I am unsure what the average number of 'icecandidates' each client will have, but with ice trickle process, it seems that many duplicate http or websocket calls will need to be made to a Signaling Server in oder to exchange ice candidates between any 2 peers.
So I was wondering if I could just "accumulate" ice candidates locally and reuse them when new RTCPeerConnection will need to be made with new peer.
You can not. ICE candidates are associated with the peerconnection and its ice username fragment and password.
There is a feature called ice forking that would allow what you ask for but it is not implemented yet. https://bugs.chromium.org/p/webrtc/issues/detail?id=11252#c3 has some details.
Let's say I have an application that has a list of live streamers who are currently broadcasting via WebRTC. In order for a device to plug into a particular broadcaster, they need to send their SDP to the specific broadcaster that they click on.
So I gather my local SDP information, and send that to the Signaling server to be transferred to the broadcaster and await the answer.
My question is, how does the signaling server know which broadcaster to send this SDP to? And where do you store this identifier?
My first thought was use the ip address as the unique identifier but that can change as I move around and change connections.
And is it normal to store this identifier on the web socket itself as a property? I don't know how else you would know which web socket to send along the SDP?
Sorry if this is a n00b question, very new to WebRTC.
I also faced same situation like you.
In my case, I used Socket.IO for bidirectional communication.
So what I did is using member's id and socket.io's room.
When socket.io client connected to server, this client joined specific room automatically.
That room's name is client's socket ID. You can check this doc.
For example, your service is broadcasting. right?
And maybe broadcasters in your service have unique id (in Database).
So when client is connected to server, escape from default room immediately, and join new room that name is client's unique id.
Then, now you can send some messages like sdp to specific client with client's unique id.

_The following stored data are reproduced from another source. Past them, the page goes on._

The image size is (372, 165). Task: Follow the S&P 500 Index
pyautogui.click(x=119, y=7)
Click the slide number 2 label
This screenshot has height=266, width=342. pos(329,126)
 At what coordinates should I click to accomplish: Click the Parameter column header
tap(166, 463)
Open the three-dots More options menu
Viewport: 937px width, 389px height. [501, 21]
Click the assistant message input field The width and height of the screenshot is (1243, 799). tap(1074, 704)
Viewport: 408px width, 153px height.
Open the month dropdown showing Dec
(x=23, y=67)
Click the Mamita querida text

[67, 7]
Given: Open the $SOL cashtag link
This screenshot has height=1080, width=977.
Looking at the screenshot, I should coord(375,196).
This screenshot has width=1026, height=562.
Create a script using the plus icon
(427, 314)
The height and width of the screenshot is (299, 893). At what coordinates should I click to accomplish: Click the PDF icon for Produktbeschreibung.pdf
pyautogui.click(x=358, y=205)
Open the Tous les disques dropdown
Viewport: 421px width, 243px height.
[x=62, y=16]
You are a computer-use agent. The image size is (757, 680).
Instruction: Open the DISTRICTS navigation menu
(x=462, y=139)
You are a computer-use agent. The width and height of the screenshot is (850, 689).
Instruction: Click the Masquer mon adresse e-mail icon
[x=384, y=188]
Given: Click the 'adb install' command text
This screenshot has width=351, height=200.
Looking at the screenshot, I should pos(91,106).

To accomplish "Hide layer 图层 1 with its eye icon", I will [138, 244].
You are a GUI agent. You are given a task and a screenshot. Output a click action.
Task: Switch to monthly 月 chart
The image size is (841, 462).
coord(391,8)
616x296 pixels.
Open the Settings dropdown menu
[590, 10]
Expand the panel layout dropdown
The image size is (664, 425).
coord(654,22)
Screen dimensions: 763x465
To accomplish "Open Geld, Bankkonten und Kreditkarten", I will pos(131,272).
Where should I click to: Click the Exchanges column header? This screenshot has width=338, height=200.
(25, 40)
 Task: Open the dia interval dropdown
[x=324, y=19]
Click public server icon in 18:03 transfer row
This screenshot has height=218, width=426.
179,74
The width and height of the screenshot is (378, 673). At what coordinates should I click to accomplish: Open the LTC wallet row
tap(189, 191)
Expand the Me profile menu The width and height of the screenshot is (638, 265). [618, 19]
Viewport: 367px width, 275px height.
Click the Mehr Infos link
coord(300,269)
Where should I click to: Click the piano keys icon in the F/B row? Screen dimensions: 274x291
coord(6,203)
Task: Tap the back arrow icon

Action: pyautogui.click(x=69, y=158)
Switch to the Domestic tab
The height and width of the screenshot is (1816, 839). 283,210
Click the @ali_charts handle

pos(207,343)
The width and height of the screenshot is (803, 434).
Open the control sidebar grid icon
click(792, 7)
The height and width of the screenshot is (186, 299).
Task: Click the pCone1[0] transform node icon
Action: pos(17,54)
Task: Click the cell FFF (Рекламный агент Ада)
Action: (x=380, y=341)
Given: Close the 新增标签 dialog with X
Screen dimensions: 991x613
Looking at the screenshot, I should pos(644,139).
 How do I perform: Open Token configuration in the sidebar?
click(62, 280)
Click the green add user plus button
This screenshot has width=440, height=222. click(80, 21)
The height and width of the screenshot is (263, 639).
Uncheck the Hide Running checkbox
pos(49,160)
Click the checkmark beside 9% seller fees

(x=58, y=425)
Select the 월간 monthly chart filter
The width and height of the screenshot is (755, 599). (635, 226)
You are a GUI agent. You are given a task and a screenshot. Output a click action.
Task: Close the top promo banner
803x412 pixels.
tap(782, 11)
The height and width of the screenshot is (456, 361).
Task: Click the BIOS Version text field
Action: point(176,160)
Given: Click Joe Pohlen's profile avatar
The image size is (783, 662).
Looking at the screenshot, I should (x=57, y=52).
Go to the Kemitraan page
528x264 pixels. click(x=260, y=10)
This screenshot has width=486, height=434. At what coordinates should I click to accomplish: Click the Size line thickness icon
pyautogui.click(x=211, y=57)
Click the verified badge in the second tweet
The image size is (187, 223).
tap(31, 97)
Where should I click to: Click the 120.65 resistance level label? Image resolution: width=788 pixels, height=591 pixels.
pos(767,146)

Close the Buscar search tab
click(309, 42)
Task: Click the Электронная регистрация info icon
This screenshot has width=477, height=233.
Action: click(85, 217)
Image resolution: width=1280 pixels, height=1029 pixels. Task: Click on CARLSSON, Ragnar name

To establish WebRTC connections the ICE protocol is used with a signaling server which must send messages in both directions. I wonder why after the initiator sent its offer and candidates to the other participant, the participant needed to send back its answer and candidates using the signaling channel in the other direction. Cannot the participant open the connection to the initiator using candidates from both sides and send back its answer using the open connection?
I started reading ICE RFC and the only relevant part I found is in section 5.2 where the initiator must take the controlling role and nominates candidate pairs. But it does not explain why the other could not initiate connection.
To give some background, I am trying to build a webapp for which I want users to establish WebRTC connections without using a signaling server. I thought of having the app to generate a URL including the offer and candidates and providing this URL to other participants through other medium like instant messaging. The issue I got is that the participant need to send back its answer and candidates using the same medium, which is not practical. In the end I will go for a signalling server but I wonder the technical reason.
Yes, you can do that if caller is behind public IP or Full Cone NAT(in this case, router connection mapping needs not to be timed out).
You can able full fill above conditions rarely.
What's the problem with other NAT types?
For example , PRC(port restricted cone) NAT won't allow you to receive a packet from a IP:Port , if you didn't send any packet to that IP:Port before. So callee will never able to send you a packet.
So if callee sends her candidates list to you . you can send some dummy data(with low TTL) to her IP:Port to fool your PRC NAT (now it allow incoming packets from callee's IP:Port as it sends a packet to that IP:Port before).